■ **TASK DETAILS**
First find the line with "910x392 pixels. How", then reproduce it and all following lines of the data to the end, exactly and with no pictures, adding nothing.
- - -
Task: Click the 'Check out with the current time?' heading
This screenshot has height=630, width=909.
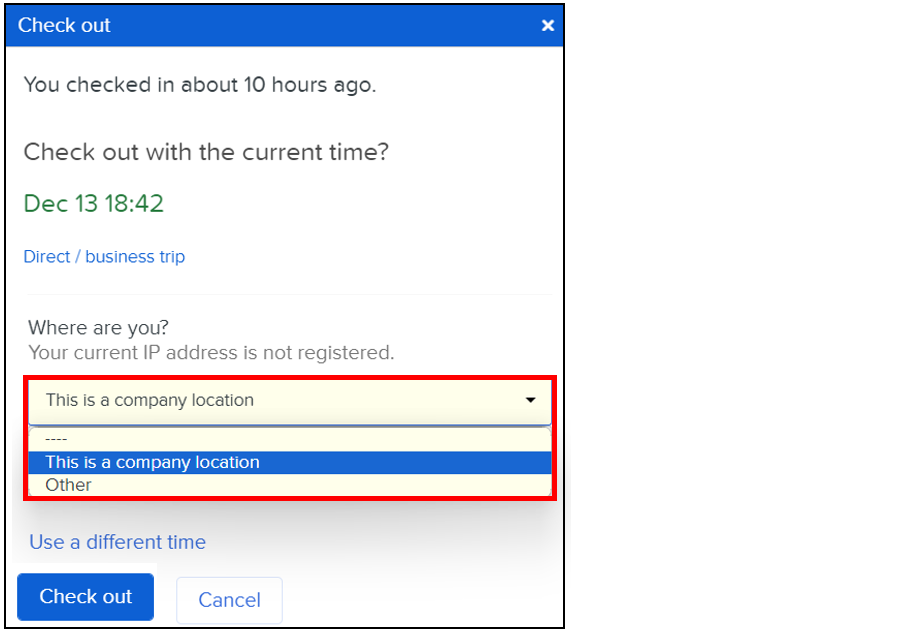Action: (x=206, y=152)
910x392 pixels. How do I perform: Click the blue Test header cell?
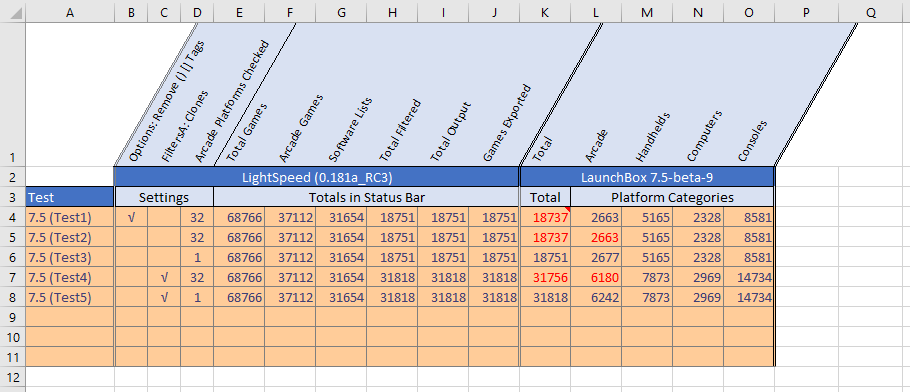pos(70,197)

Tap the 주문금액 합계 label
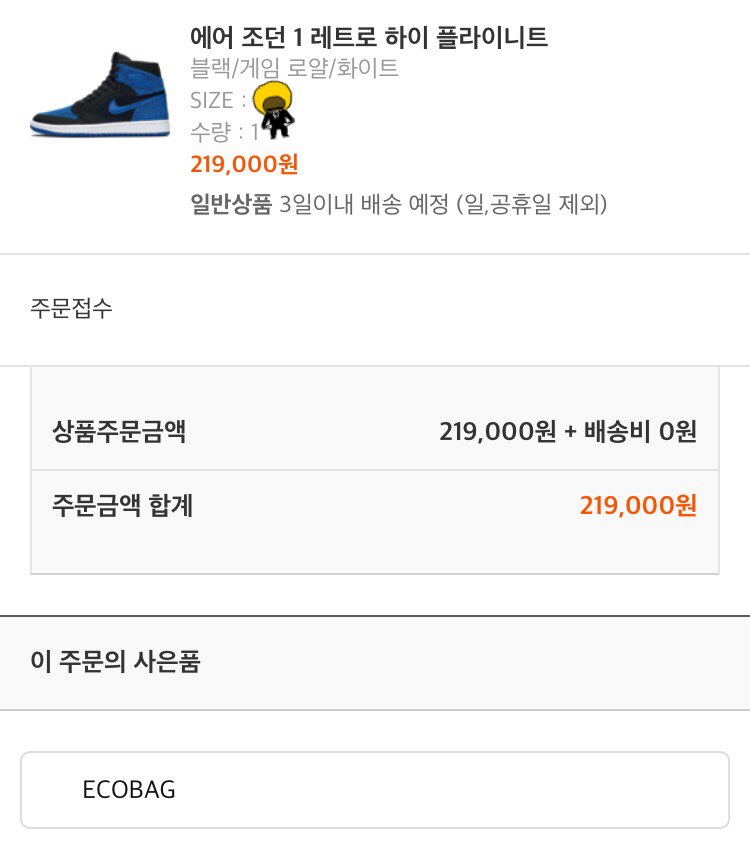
- - -
■ **RESPONSE TO THE EXERCISE**
910x392 pixels. How do I perform: Click the blue Test header cell?
pos(70,197)

Tap the 주문금액 합계 label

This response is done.